> _EXERCISE OBJECTIVE_
Answer these questions using the uptime and SLA tracking text:
1. In the standard SLA tiers table, how much downtime per year does the 3 Nines tier allow?
2. What uptime percentage does the example calculation give for the Daily Backup monitor in October 2025?
3. In which two formats can a report generated through the dashboard be downloaded?

> _TEXT PASSAGE_

● ● ● ●

Skip to main content

Uptime & SLA Tracking

Saturn calculates uptime percentages and provides SLA reports for compliance and customer commitments.

Uptime Calculation

Uptime % = (Successful Pings / Total Expected Pings) × 100

Expected Pings

Based on monitor schedule:

Interval-based:

Daily interval: 3600s (hourly)
Expected pings per day: 24
Expected pings per month: 720

Cron-based:

Schedule: "0 3 * * *" (daily at 3 AM)
Expected pings per day: 1
Expected pings per month: 30

Successful Pings

A ping is considered successful if:

  • Received within grace period
  • Exit code 0 (or success ping sent)
  • No MISSED or FAIL incident created

Time Windows

WindowUse Case
7 daysWeekly reports, recent trends
30 daysMonthly SLA, standard reporting
90 daysQuarterly reviews
YearAnnual compliance

Uptime Tiers

Standard SLA Tiers

TierUptime %Downtime/MonthDowntime/Year
5 Nines99.999%26 seconds5.3 minutes
4 Nines99.99%4.3 minutes52.6 minutes
3 Nines99.9%43 minutes8.8 hours
2 Nines99%7.2 hours3.7 days
1 Nine90%3 days36.5 days

Example Calculations

Monitor: Daily Backup (runs daily at 3 AM)

October 2025 (31 days):

  • Expected: 31 pings
  • Successful: 29 pings
  • Failed: 1 ping
  • Missed: 1 ping
Uptime = 29/31 = 93.55%
Downtime = 2 days out of 31

SLA Reports

Generate Report

Via Dashboard:

  1. Go to Analytics → SLA
  2. Select monitors
  3. Choose date range
  4. Click Generate Report
  5. Download PDF or CSV

Via API:

curl -X POST https://api.saturn.example.com/api/reports/sla \
-H "Authorization: Bearer YOUR_TOKEN" \
-d '{
"monitorIds": ["mon_abc123", "mon_def456"],
"startDate": "2025-10-01",
"endDate": "2025-10-31",
"format": "pdf"

● ● ● ●

> _DATASET EXCERPTS_

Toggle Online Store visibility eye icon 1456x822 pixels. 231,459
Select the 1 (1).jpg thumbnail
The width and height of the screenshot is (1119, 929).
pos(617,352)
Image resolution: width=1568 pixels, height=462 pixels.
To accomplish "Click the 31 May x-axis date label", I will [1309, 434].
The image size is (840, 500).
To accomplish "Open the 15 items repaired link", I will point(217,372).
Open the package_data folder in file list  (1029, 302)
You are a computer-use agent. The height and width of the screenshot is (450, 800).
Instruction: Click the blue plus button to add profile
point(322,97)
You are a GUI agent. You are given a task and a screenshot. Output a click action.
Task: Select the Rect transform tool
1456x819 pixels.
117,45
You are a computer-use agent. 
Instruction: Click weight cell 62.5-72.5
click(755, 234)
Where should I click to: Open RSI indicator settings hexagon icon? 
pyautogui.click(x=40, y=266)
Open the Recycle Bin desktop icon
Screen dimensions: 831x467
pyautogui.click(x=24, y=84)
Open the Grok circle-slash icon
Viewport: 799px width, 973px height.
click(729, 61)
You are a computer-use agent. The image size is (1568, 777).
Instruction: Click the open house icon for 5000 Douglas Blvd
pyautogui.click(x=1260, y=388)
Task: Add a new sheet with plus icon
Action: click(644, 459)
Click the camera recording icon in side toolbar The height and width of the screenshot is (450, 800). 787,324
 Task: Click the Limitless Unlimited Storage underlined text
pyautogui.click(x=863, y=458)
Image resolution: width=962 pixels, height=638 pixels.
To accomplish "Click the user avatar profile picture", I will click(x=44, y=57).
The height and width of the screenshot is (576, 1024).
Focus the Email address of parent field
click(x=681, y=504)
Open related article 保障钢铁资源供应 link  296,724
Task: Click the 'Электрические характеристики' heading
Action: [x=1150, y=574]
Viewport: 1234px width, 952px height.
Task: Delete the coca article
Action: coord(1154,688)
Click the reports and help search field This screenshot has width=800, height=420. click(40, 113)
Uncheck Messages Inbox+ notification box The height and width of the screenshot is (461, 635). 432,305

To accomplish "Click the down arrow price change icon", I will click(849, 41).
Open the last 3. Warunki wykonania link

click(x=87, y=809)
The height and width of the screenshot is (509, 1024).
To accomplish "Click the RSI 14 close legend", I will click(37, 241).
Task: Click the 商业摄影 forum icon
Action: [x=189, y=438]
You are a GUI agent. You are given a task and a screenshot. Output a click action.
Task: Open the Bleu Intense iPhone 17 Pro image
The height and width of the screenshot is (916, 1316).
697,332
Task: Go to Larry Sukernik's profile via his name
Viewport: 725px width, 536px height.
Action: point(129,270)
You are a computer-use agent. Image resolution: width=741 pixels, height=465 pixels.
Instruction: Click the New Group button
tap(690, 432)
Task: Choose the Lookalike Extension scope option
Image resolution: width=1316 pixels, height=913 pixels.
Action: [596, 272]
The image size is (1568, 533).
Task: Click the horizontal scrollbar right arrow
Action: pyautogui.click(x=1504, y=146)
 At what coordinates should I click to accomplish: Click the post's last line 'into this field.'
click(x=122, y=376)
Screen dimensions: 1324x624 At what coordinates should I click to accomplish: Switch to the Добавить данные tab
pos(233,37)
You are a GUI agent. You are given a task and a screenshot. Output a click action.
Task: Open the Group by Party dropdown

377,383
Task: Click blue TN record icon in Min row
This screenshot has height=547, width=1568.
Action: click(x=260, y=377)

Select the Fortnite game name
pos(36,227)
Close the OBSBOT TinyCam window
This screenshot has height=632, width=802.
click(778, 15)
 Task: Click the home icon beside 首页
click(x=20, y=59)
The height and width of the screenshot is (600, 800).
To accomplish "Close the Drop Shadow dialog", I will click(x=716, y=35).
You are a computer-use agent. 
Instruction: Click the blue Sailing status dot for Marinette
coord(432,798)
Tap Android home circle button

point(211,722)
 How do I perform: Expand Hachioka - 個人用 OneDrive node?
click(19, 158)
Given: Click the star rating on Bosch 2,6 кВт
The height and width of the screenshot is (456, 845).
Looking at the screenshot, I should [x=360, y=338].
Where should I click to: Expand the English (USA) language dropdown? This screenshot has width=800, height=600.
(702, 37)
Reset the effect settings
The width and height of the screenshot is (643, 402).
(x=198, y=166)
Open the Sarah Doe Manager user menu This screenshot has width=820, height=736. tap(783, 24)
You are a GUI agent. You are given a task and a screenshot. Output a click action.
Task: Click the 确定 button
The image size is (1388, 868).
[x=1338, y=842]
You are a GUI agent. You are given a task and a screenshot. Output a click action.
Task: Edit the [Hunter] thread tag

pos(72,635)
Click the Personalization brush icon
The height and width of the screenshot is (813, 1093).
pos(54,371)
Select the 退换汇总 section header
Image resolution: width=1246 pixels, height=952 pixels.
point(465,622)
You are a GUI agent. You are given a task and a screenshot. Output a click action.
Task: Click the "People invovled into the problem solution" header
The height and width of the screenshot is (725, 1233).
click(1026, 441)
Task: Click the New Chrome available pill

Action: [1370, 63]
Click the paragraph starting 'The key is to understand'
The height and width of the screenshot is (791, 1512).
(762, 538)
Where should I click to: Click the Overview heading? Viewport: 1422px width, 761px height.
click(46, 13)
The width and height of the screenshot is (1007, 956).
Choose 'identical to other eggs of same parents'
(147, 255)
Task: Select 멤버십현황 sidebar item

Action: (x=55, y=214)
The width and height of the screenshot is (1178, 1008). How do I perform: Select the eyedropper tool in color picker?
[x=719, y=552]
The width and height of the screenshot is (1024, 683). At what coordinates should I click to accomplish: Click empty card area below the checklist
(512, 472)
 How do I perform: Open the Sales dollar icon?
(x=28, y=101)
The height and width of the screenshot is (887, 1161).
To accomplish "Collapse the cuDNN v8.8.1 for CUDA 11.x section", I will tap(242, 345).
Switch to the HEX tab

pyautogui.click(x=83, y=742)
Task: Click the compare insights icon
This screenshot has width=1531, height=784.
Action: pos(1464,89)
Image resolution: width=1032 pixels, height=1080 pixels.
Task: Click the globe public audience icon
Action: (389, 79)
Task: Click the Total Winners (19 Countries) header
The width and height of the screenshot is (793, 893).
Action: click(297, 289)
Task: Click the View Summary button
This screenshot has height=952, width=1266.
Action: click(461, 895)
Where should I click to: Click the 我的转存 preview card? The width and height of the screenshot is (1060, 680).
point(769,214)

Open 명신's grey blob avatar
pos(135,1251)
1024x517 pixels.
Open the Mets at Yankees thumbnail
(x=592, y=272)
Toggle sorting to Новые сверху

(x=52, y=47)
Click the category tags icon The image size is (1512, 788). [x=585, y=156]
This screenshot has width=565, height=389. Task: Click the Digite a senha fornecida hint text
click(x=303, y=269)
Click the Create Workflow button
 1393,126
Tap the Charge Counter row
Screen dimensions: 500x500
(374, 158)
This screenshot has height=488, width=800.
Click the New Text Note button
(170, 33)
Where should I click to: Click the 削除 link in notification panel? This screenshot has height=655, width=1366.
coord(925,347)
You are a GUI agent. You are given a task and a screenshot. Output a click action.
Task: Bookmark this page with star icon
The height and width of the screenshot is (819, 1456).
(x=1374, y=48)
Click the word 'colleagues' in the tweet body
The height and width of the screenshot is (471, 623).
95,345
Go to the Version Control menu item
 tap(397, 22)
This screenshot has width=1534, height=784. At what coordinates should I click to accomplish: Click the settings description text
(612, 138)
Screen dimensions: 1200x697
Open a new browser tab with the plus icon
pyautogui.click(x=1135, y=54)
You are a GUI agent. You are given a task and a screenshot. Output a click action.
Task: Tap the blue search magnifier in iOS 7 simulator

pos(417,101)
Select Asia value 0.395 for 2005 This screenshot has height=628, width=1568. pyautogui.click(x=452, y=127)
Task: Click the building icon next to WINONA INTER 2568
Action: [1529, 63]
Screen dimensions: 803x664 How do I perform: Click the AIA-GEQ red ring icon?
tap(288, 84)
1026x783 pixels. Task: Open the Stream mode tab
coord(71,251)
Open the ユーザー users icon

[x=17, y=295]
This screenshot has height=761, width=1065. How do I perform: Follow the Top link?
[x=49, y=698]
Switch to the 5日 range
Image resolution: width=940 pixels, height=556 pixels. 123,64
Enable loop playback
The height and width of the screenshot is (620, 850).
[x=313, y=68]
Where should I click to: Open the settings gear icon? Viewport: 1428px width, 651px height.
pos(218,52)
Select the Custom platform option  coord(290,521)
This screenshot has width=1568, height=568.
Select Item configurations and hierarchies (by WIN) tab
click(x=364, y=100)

● ● ● ●

> _RESPONSE TO THIS TASK_
1. 8.8 hours
2. 93.55%
3. PDF or CSV